7. Jaggery + Cumin + Warm Water
The simplest hormonal reset drink.
Benefits:
Boosts iron
Calms sugar cravings
Improves digestion
How I use it:
1 tsp jaggery + ½ tsp jeera + hot water
→ especially 2–3 days before periods


My PMS Daily Routine with This Kit
Time | Ritual |
---|---|
Morning | Jeera + jaggery tea + seed mix breakfast |
Midday | Light lunch with ghee + ajwain |
Evening | Fennel tea or magnesium drink |
Night | Dry ginger + ghee water + herbal tea |
Real Talk: How This Kit Helped Me
My bloating reduced in 2 cycles
No more extreme mood swings
My sleep improved during PMS
I feel in charge of my cycle, not victim to it
This isn’t about being perfect.
It’s about supporting your body before it crashes.

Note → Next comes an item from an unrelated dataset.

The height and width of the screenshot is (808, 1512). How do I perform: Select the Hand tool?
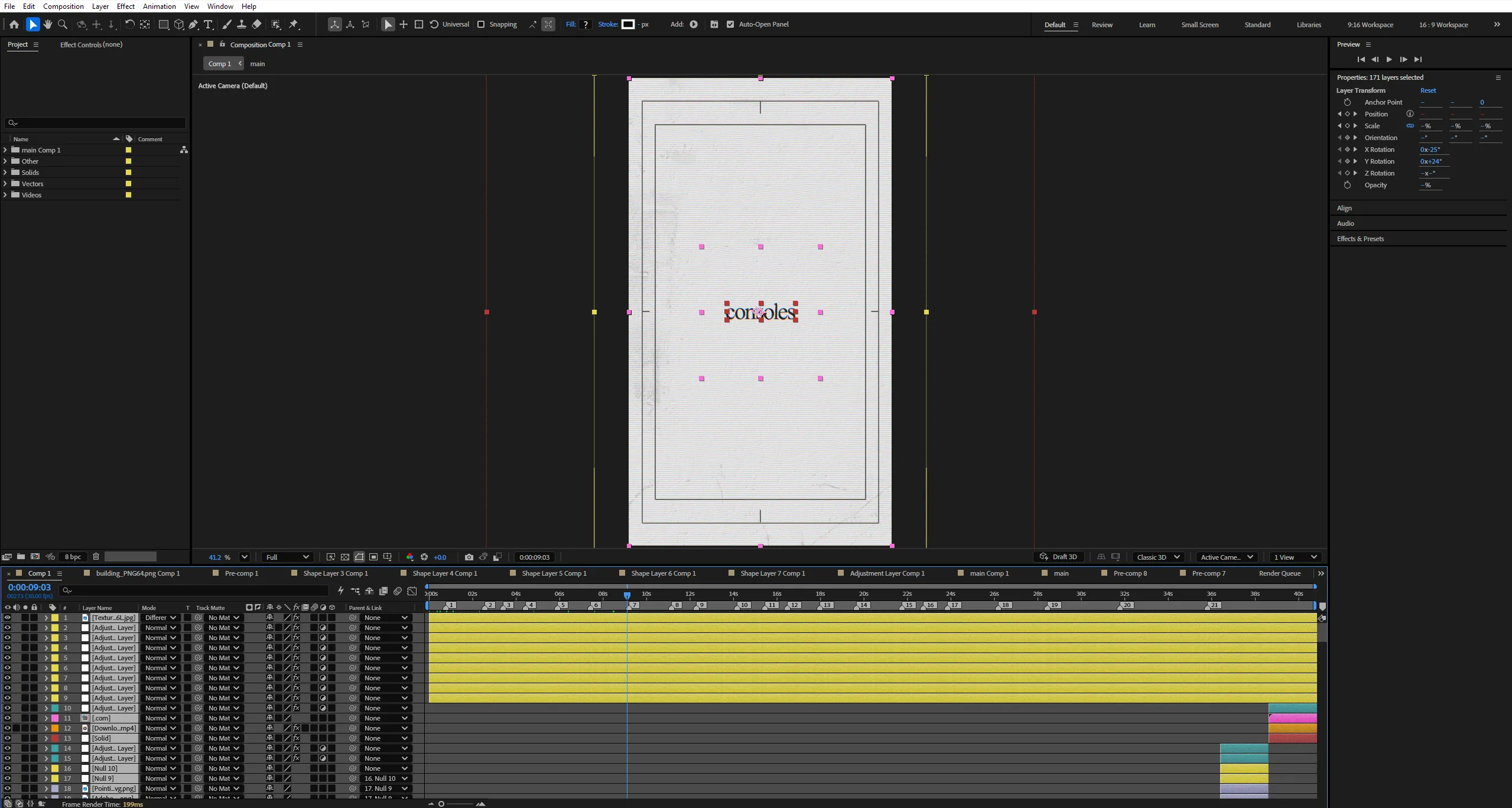(47, 24)
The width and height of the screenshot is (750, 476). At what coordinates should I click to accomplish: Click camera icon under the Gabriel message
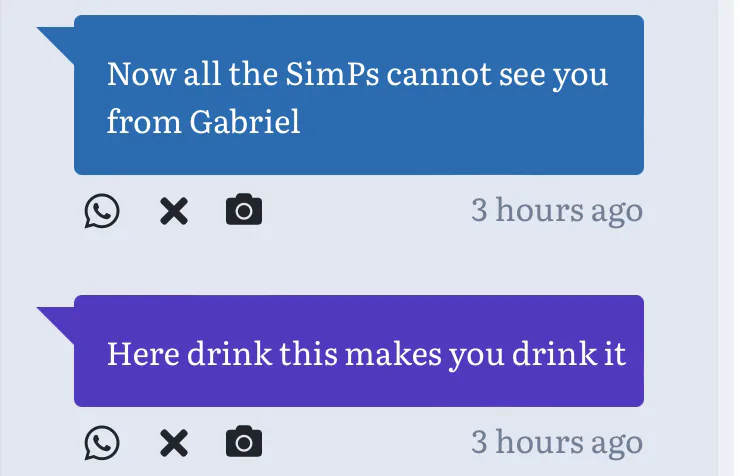coord(244,211)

Final Tip: Listen to Your Body, Not Just the Calendar
Some months, my cramps are louder. Other months, it’s the mood swings. That’s why this PMS survival kit isn’t rigid — I adjust it based on how I feel. If I’m extra bloated, I double the fennel tea. If I’m low on energy, I focus on jaggery and ghee. What matters most is building a ritual that feels nourishing, not punishing. Be consistent, but be kind. This is your body asking for softness — not discipline. And trust me, once you start showing up for yourself this way, your cycle transforms from a burden into a rhythm.